But I also want us to push us a little bit different and in a deeper direction. To think happiness is good and no one should ever not be about happiness. And we should always want more happiness in our lives. But both biblically, and even just in the great kind of Western philosophical traditions like stoicism or something like that, happiness was nothing to live for. Like happiness was great if you got it. No one should return happiness. But there’s got to be something bigger and deeper to live for. And so I wanted to take this turn away from happiness towards joy. And that joy actually is maybe as opposed to happiness being a feeling of maybe getting what you wanted at its most superficial, that joy is actually a deeper theological experience, I think, a deeper experience maybe even with God’s own action. That joy is experiencing the presence of communion and particularly divine encounter.

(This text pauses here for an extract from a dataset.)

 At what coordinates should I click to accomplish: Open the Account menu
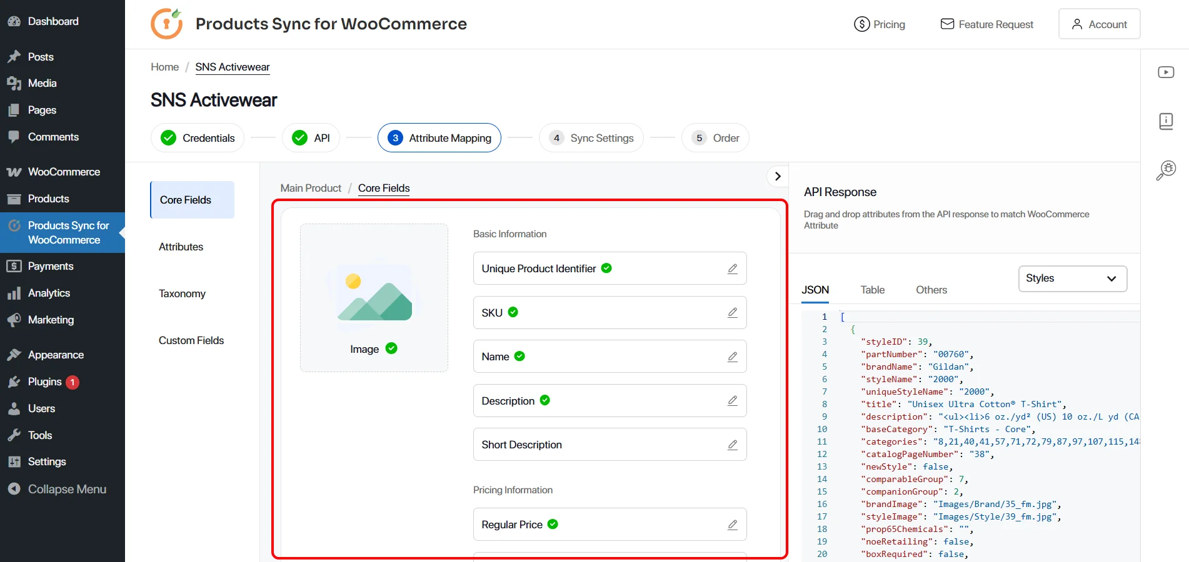point(1099,24)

In a death experience. In an impossible experience. When you felt like something was lost and it’s given back to you. When you felt like you were up against death and you found new life. The only way to describe what that feels like, what that tastes like, is joy. So it’s taking a pivot in youth ministry away from the youth ministry just being another thing that populates the calendar of young people.

And now the youth worker has to compete with volleyball and S.A.T. prep and just a menu of other activities. And to think that youth ministry instead is about participating in journeying with young people in their lives, and being present in these moments of joy, of shared life. Of being there in disappointment. Of being there in fear. Of being there in a new possibility as it dawns in their lives.

Doug Powe: Yeah. Yeah. And you have described it well. And I’m going to try something on and please punch holes in it immediately. But it seems to me what you are suggesting is instead of thinking about youth ministry as a program or just some sort of plan, that really we should be thinking about “how do we actually deeply invest and journey with young people and help them to experience communion into full a sense of community within that particular congregation but also community with God? And how that intersection can really make a difference in their lives?” So is that a fair statement? I’ll let you punch holes in the way that I’m describing it.

Andy Root: I have no holes to punch. That’s exactly right. And I really want to say that if we don’t take that turn, and if we kind of stick with the job of the congregation and youth worker is to make the youth ministry another thing on par with basketball and hockey and debate club and all of those things, that it will not serve the faith formation of young people. And it will not serve youth workers well. That you will be asking a youth worker to bang their head against the wall. But there’s something more beautiful in exactly what you said, in journeying with them. So instead of trying to manage the program so young people show up, what does it mean to actually find ways to participate deeply in young people’s lives? So that’s kind of the direction that it’s headed. So yeah, what you said was better than I could say.

Doug Powe: You’re kind. I’m going to take a little bit of a turn here and move to how you suggest we embody this or move into helping people to experience this joy and practice this joy. And what you suggest is moving from proposition to story. Could you say a little bit more about why you believe story is so powerful, particularly for youth?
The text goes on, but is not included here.